2. Description of the Prior Art
Various kinds of typical motion guide apparatuses, such as the linear motion guide apparatuses or the ball screw devices have been developed and comprise two movable members rotatable or movable relative to each other, and a number of ball or roller bearing elements disposed between the two movable members for facilitating the sliding movement between the two movable members.
For example, U.S. Pat. No. 3,885,842 to Furutsu, U.S. Pat. No. 3,940,191 to Tomioka et al., U.S. Pat. No. 6,152,606 to Shirosaki et al., and U.S. Pat. No. 7,220,059 to Gobel et al. disclose several of the typical motion guide apparatuses or ball screw devices each comprising a ball nut pivotally or rotatably coupled onto a screw shaft, and a number of loaded ball bearing elements disposed between the screw shaft and the ball nut for facilitating the sliding movement between the screw shaft and the ball nut, and each further comprising an outer bearing ring and an inner bearing ring and a number of tapered rollers which roll between the bearing rings in two rows next to one another on the raceways of the bearing rings and kept apart at uniform distances by a respective bearing cage.

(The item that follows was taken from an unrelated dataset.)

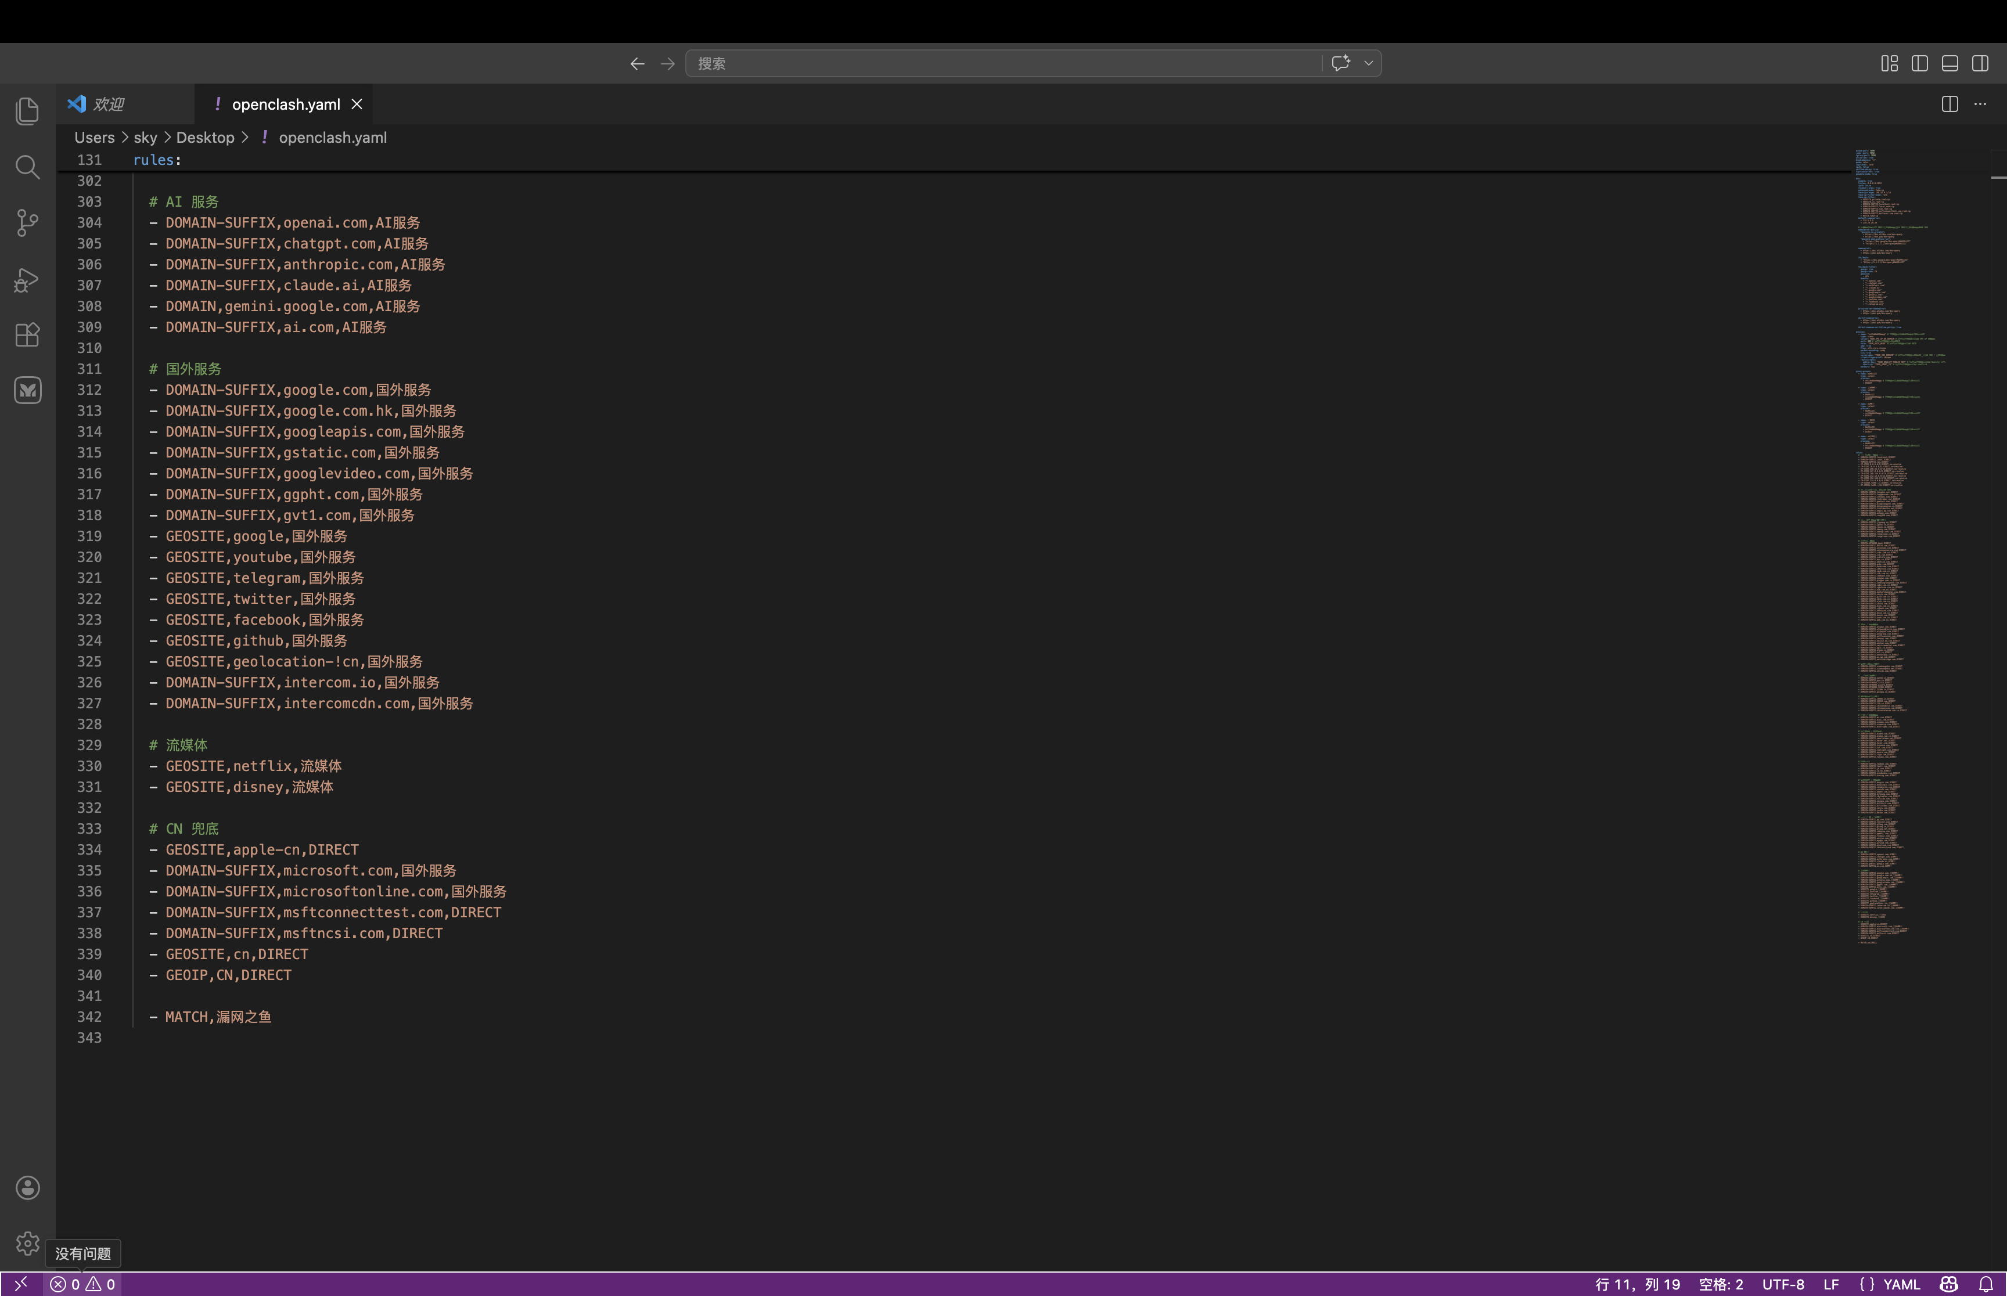The height and width of the screenshot is (1297, 2007).
Task: Open the UTF-8 encoding selector
Action: 1782,1284
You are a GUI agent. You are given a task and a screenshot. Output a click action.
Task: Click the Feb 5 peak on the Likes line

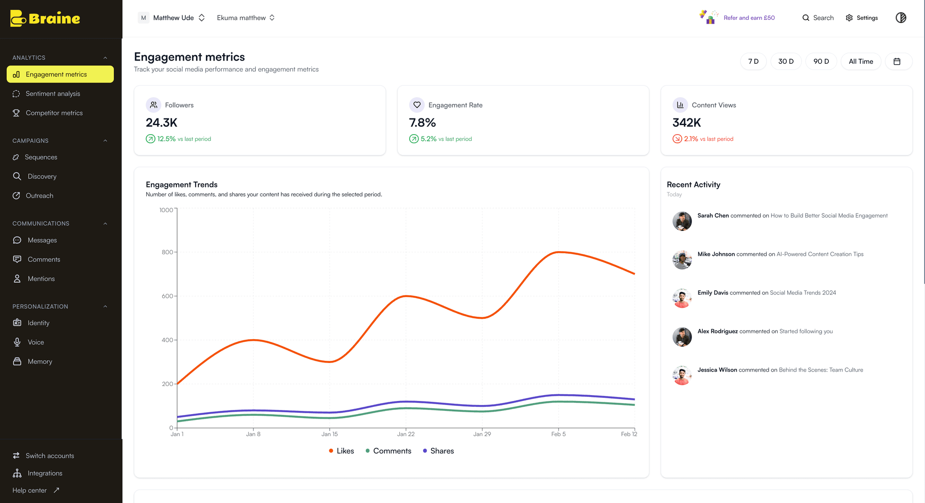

With the fitting of the bearing in machines or the like, the individual rings are usually positioned relative to one another by an interference fit on a shaft in such a way that production-related tolerances during the production of the individual parts of the antifriction bearing are compensated for, and defined axial prestress is produced between the tapered rollers of both rows. This axial prestress enables the bearing to roll free of play to the greatest possible extent under load.
The measures for defining the degree of the axial prestressing of the individual rings of an axially split bearing ring relative to one another, which measures were known up to the time of the prior patents and are still customary today, were in this case either to grind down the end faces of the touching end faces of the individual rings in an appropriately dimensionally accurate manner or to grind down in a dimensionally accurate manner the end faces of a separate distance ring arranged between the individual rings and then to join together all the individual parts in an accurately fitting manner.
A conceivable improvement of this state would therefore be to already connect together the individual rings of the axially split bearing at the bearing manufacture by means of clamping rings of U-shaped cross section. However, such clamping rings, which are usually made of thin metal sheets or of plastic, are not suitable for producing or for maintaining defined axial prestress between the individual rings of the axially split bearing ring and/or between the rolling elements of both rows as they roll on their raceways respectively.
In addition, the ball nut should be specially designed and machined for fitting or mounting the guide members such that the manufacturing procedures for the typical ball screw devices will be complicated and such that the manufacturing costs for the typical ball screw device will be greatly increased.
The present invention has arisen to mitigate and/or obviate the afore-described disadvantages of the conventional motion guide apparatuses.